[[ Text open ]]
By Timothy P. Collins | July/August 2005
Timothy P. Collins, M.D., is Board Certified in Anatomic and Clinical Pathology, and a Fellow of the College of American Pathologists. He, his wife, and four children live in Chesapeake, Virginia.

I was performing an autopsy when Terri Schiavo died.

I am a pathologist. Not a forensic pathologist, so I don’t get involved legal cases. I’m just a general pathologist working in a hospital laboratory, signing out cases, interpreting lab data and, occasionally, doing what are known as “medical” (as opposed to forensic) autopsies. In this case the patient — we’ll call him Mr. Goodpasture — was an elderly gentleman who had suffered from kidney disease and severe emphysema for many years. He had been admitted to my hospital about a month previously with severe worsening of his kidneys to the point where they shut down completely and he went on dialysis. In addition, his emphysema — which already required supplemental oxygen — got worse; he stopped being able to breathe on his own, and he had to be intubated and put on a ventilator. Mr. Goodpasture spent a month in the intensive care unit, on a ventilator, getting dialysis as well as a host of other aggressive high-tech therapies in the hopes that he would regain some kidney function, and regain enough lung function to be taken off the ventilator and breathe on his own. Throughout this time he was obtunded and unresponsive. After a month of very aggressive therapy it became clear that Mr. Goodpasture was not going to improve, ever get off the vent, or even regain consciousness, and his children requested that his ventilator be turned off. His physicians concurred. The vent was disconnected and he was put on “blow by” oxygen only. He died shortly thereafter. His immediate cause of death was respiratory failure due to severe chronic obstructive pulmonary disease, exacerbated by end-stage renal failure. His manner of death was natural.

The Catholic Church does not teach now, and has never taught, that every heroic and extraordinary measure must be taken to preserve life for as long as humanly possible. Pope John Paul II did not teach that in his March 2004 address, “On Life-Sustaining Treatments and the Vegetative State.” The Catechism does not teach it; in paragraph 2278, the Catechism states, “Discontinuing medical procedures that are burdensome, dangerous, extraordinary, or disproportionate to the expected outcome can be legitimate…. One does not will to cause death; one’s ability to impede it is merely accepted.” In 1981 the Congregation for the Doctrine of the Faith promulgated its Declaration on Euthanasia, which reaffirmed the traditional Church teaching distinguishing between “ordinary” and “extraordinary” means of prolonging life. This can at times be a difficult distinction, and evaluating different treatments with different risks, hazards, pains, costs, and so forth, can be a fairly technical task, requiring the help of physicians.
[[ Text closed ]]
> Activities
A – Can you rewrite the paragraph of the text beginning "I am a pathologist." as a brief bulleted list that keeps its main facts?
B – In the text's quotation from the Catechism, which descriptions of medical procedures make discontinuing them potentially legitimate?
The saved entries are separate from the text above and are not part of it.
[[ Excerpted records open ]]
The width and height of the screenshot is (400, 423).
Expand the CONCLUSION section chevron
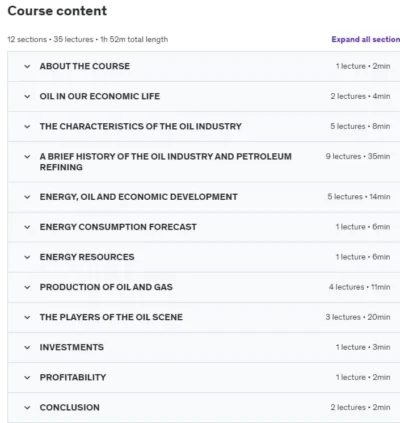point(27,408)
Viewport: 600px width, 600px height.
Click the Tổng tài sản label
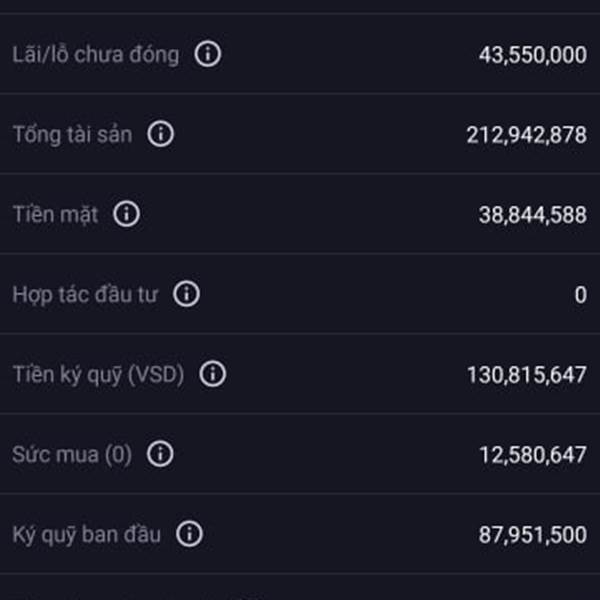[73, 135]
[[ Excerpted records closed ]]
> Written answers
A –
- The author is a general hospital pathologist, not a forensic one. The work involves signing out cases, interpreting lab data, and occasionally doing medical autopsies.
- The patient, called Mr. Goodpasture, was an elderly man with long-standing kidney disease and severe emphysema.
- About a month before his death, he was admitted with kidney failure and went on dialysis.
- His emphysema worsened until he could not breathe on his own, so he was intubated and put on a ventilator.
- He spent a month in intensive care on aggressive therapy and remained obtunded and unresponsive throughout.
- When it was clear he would not improve, his children asked that the ventilator be turned off, and his physicians agreed.
- He was put on "blow by" oxygen only and died shortly afterward.
- Cause of death: respiratory failure due to severe chronic obstructive pulmonary disease, exacerbated by end-stage renal failure. Manner of death: natural.

B –
- burdensome
- dangerous
- extraordinary
- disproportionate to the expected outcome